When the 2022-23 season ended, the immediate priority for both Bennett and Sanchez was filling holes in their respective rosters. From the team that earned a share of the ACC regular-season title, Virginia lost Kihei Clark, Jayden Gardner, Armaan Franklin, Kadin Shedrick, Francisco Caffaro, Ben Vander Plas and Isaac Traudt.
“We wanted to go attack that, and that takes time,” said Bennett, who guided UVA to the NCAA title in 2018-19.
Once the Cavaliers replenished their roster for 2023-24—six new scholarship players have joined the program, including transfers Jordan Minor (Merrimack), Andrew Rohde (St. Thomas) and Jake Groves (Oklahoma)—Bennett turned his attention to rounding out his staff.
“Ron was always at the top of my list, but I thought it was probably a long shot,” Bennett said. “I had some really solid guys I was thinking about, but I kept saying, ‘Look, if I had my dream hire, would Ron consider leaving a head-coaching job?’ ”
Bennett asked Williford and Vandross for their input, and “they both said, ‘The home-run hire would be if Ron would ever want to come back.’ ”
Rarely do coaches willingly give up head jobs to become assistants, but it’s not unprecedented. Ritchie McKay did so in the spring of 2009, leaving Liberty University, where he was in charge of the program, to become Bennett’s associate head coach at UVA.

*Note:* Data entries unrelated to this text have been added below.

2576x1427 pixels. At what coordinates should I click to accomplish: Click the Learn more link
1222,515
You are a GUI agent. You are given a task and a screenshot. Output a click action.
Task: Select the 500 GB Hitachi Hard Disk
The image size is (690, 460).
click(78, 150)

“That played a role in my decision-making,” Sanchez said, “seeing the impact that Ritchie had on the program as a former head coach, coming in and really just deciding to serve Tony the best way that he could in that transition.
“If I can have any similar impact to what Ritchie had on the program then, then this will really be worth it, because Ritchie was such a catalyst in what we started building here.”
The opportunity to be “reunited with Wahoo Nation” also appealed to him, Sanchez said. “This is such a special place. It was really hard to say no to being back with Tony and [the staff].”
After the 2014-15 season, McKay returned to Liberty for a second stint as head coach, and he’s had consistent success there. He and Sanchez spoke several times this spring before Sanchez accepted Bennett’s job offer.
“I think some people will wrongly look at it as running from something,” McKay said. “I think he saw an opportunity and a small window to rejoin Tony and try and maybe help Coach win another national championship. It’s hard to do that, and Ron was on the ground floor of the erecting of the program in its pursuit of its first championship.”
McKay has also been head coach at New Mexico, Oregon State, Colorado State and Portland State. Another member of Bennett’s staff, director of scouting Brad Soderberg, is a former head coach at five schools: Loras College, South Dakota State, Wisconsin, Saint Louis and Lindenwood University.